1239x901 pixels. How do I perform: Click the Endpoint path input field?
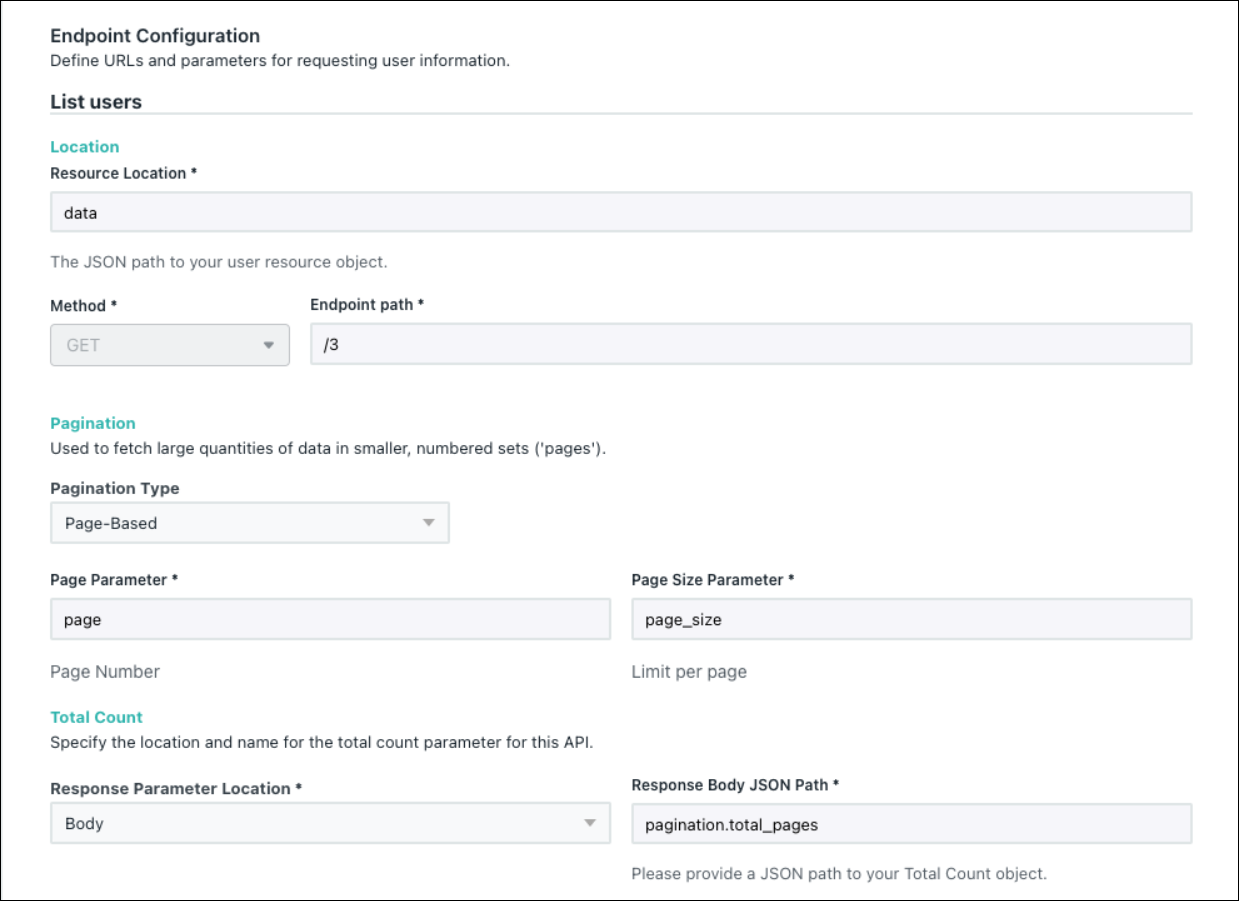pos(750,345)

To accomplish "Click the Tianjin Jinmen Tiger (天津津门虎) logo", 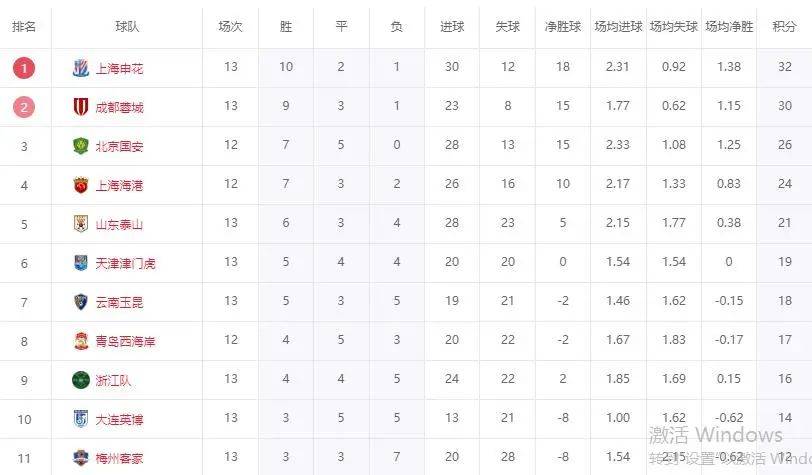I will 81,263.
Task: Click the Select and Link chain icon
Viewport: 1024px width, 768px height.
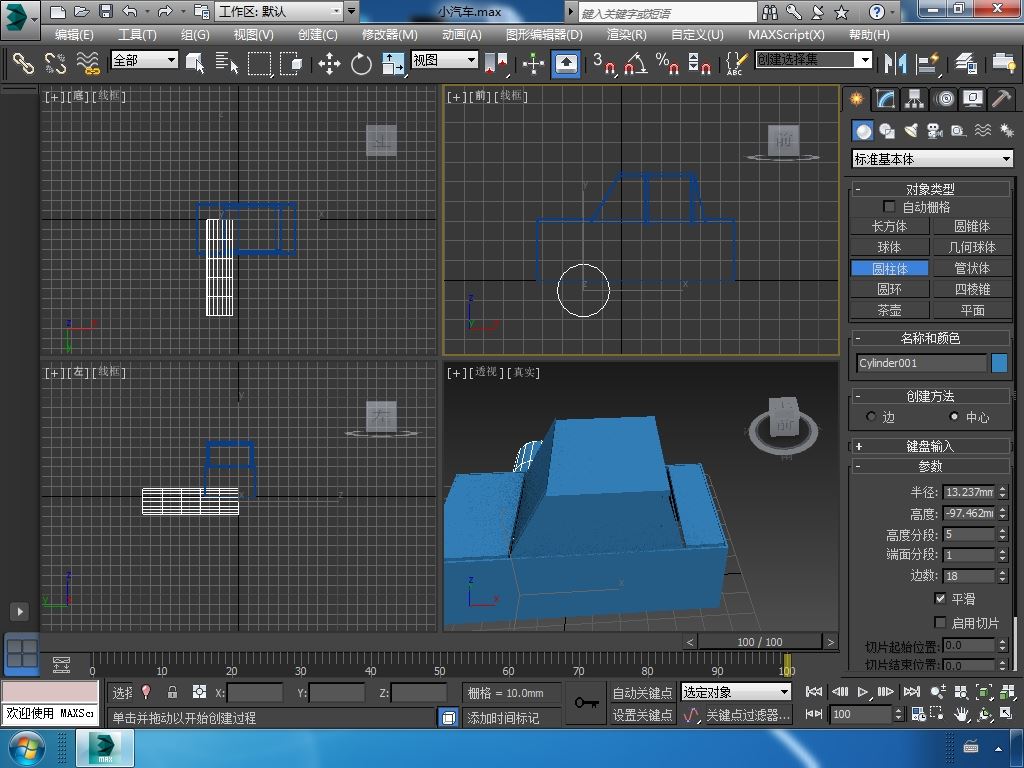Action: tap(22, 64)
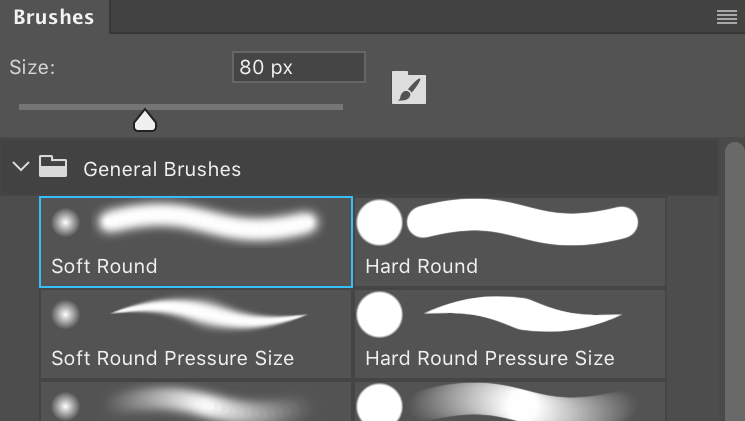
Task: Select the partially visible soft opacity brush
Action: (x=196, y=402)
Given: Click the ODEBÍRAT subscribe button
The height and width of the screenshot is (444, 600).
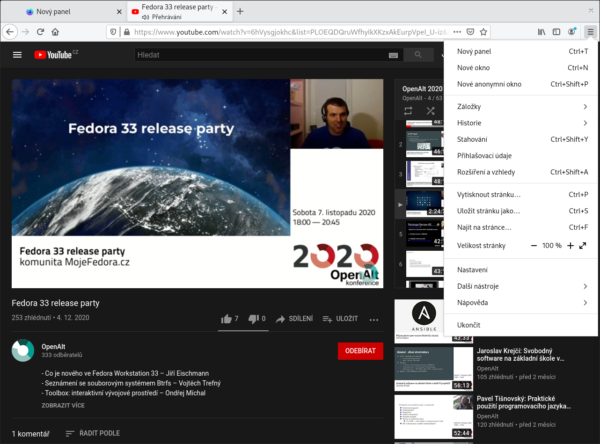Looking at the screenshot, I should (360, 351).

Task brief =
Rewrite everything from the line containing "Task: Click the Select and Link chain icon" down to the end of the listing as a numbered list, skipping blank lines and omitting the pictures.

Task output =
1. Task: Click the Select and Link chain icon
2. Viewport: 1024px width, 768px height.
3. Action: tap(22, 64)
4. Task: Select the partially visible soft opacity brush
5. Action: (x=196, y=402)
6. Given: Click the ODEBÍRAT subscribe button
7. The height and width of the screenshot is (444, 600).
8. Looking at the screenshot, I should (360, 351).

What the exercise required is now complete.